=== Section Start ===

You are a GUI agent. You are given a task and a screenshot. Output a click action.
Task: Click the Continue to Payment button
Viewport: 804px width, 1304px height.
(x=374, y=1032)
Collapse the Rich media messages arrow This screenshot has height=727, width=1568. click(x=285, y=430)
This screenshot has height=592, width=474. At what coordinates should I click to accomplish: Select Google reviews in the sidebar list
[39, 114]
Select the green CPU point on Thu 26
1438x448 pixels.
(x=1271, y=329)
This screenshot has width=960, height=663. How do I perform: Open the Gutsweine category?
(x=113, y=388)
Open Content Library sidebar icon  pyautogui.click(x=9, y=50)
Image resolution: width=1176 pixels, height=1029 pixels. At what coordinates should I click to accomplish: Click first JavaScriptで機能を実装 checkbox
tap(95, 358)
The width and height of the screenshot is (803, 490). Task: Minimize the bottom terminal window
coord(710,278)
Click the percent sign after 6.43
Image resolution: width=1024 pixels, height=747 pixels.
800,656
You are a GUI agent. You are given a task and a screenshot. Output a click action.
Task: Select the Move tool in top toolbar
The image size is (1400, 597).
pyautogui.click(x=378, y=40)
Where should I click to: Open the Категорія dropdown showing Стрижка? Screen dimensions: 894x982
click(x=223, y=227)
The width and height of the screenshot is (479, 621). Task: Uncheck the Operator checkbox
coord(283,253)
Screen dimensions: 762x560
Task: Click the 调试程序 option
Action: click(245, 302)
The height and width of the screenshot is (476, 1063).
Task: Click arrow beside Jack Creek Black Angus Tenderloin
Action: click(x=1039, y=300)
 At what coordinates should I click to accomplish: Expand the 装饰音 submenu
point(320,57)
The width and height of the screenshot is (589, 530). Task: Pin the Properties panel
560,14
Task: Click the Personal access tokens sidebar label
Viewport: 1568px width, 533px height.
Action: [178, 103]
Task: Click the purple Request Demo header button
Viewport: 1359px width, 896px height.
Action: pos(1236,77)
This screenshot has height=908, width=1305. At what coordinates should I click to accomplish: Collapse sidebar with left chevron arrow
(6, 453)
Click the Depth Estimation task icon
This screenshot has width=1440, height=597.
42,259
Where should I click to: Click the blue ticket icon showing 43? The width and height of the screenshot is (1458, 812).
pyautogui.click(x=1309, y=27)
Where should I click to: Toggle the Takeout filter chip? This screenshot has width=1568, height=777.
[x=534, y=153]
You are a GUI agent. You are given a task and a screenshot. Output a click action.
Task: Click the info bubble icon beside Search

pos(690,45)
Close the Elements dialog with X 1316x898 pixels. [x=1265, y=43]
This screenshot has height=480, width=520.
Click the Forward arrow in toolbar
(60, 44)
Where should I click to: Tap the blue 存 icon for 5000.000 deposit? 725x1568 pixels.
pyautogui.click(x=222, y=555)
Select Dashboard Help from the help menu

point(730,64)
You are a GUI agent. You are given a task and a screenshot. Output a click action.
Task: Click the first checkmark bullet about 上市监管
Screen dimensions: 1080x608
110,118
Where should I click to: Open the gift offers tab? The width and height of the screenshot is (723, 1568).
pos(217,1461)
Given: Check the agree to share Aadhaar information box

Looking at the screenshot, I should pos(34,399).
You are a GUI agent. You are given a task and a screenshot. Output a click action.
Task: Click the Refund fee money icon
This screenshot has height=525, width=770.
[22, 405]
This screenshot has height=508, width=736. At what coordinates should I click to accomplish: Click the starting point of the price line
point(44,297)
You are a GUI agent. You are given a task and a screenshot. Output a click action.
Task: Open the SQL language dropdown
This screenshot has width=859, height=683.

=== Section End ===

## Required work:
Retype word for word everything in the listing above from the line that holds "Task: Select the Move tool in top toolbar" down to the line that holds "Task: Click the purple". Keep both end lines and leave out the rest.

## Output:
Task: Select the Move tool in top toolbar
The image size is (1400, 597).
pyautogui.click(x=378, y=40)
Where should I click to: Open the Категорія dropdown showing Стрижка? Screen dimensions: 894x982
click(x=223, y=227)
The width and height of the screenshot is (479, 621). Task: Uncheck the Operator checkbox
coord(283,253)
Screen dimensions: 762x560
Task: Click the 调试程序 option
Action: click(245, 302)
The height and width of the screenshot is (476, 1063).
Task: Click arrow beside Jack Creek Black Angus Tenderloin
Action: click(x=1039, y=300)
 At what coordinates should I click to accomplish: Expand the 装饰音 submenu
point(320,57)
The width and height of the screenshot is (589, 530). Task: Pin the Properties panel
560,14
Task: Click the Personal access tokens sidebar label
Viewport: 1568px width, 533px height.
Action: [178, 103]
Task: Click the purple Request Demo header button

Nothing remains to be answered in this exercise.